### AIM OF THE TASK
Rewrite the entries from the first one through the line containing "In order to click on import", replacing "align middle" with "align center" and leaving everything else unchanged.

[Click-target data]
┄┄┄┄┄┄┄┄┄┄

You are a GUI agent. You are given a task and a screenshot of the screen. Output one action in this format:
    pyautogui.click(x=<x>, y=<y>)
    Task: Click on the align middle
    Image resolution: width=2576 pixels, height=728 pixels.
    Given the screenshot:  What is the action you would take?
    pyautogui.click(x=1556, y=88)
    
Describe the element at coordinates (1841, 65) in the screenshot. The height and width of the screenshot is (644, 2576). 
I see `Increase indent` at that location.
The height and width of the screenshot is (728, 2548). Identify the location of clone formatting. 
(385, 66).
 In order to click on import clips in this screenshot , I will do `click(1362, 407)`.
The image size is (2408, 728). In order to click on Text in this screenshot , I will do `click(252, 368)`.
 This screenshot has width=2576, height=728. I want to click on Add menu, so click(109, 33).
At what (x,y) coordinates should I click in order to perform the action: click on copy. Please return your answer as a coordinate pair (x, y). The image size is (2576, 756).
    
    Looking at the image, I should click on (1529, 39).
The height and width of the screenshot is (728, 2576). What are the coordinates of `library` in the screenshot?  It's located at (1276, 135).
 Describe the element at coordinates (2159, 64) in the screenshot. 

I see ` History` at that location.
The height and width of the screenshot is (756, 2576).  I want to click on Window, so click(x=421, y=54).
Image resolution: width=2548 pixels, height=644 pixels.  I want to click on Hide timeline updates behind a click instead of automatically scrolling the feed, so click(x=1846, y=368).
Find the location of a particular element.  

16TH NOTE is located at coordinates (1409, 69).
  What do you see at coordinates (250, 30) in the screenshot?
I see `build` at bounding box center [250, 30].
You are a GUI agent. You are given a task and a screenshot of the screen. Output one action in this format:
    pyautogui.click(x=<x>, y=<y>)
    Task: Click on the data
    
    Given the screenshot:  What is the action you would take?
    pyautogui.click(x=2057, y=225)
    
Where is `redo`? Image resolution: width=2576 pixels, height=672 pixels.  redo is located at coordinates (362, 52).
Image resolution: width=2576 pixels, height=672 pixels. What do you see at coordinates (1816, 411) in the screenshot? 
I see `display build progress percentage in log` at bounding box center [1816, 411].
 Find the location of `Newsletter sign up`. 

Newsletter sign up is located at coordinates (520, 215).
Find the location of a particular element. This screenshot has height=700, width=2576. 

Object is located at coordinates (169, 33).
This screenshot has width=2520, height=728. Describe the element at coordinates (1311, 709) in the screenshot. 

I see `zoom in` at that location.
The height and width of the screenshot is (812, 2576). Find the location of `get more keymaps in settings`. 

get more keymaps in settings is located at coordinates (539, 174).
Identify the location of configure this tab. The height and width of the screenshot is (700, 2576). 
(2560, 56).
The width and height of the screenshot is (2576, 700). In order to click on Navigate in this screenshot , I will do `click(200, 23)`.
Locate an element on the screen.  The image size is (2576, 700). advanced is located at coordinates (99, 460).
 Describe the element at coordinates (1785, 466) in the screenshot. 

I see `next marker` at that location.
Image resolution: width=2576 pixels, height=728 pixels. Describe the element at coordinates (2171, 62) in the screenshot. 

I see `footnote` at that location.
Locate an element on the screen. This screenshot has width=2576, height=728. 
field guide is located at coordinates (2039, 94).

┄┄┄┄┄┄┄┄┄┄

### COMPLETE RESPONSE
You are a GUI agent. You are given a task and a screenshot of the screen. Output one action in this format:
    pyautogui.click(x=<x>, y=<y>)
    Task: Click on the align center
    Image resolution: width=2576 pixels, height=728 pixels.
    Given the screenshot:  What is the action you would take?
    pyautogui.click(x=1556, y=88)
    
Describe the element at coordinates (1841, 65) in the screenshot. The height and width of the screenshot is (644, 2576). 
I see `Increase indent` at that location.
The height and width of the screenshot is (728, 2548). Identify the location of clone formatting. 
(385, 66).
 In order to click on import clips in this screenshot , I will do `click(1362, 407)`.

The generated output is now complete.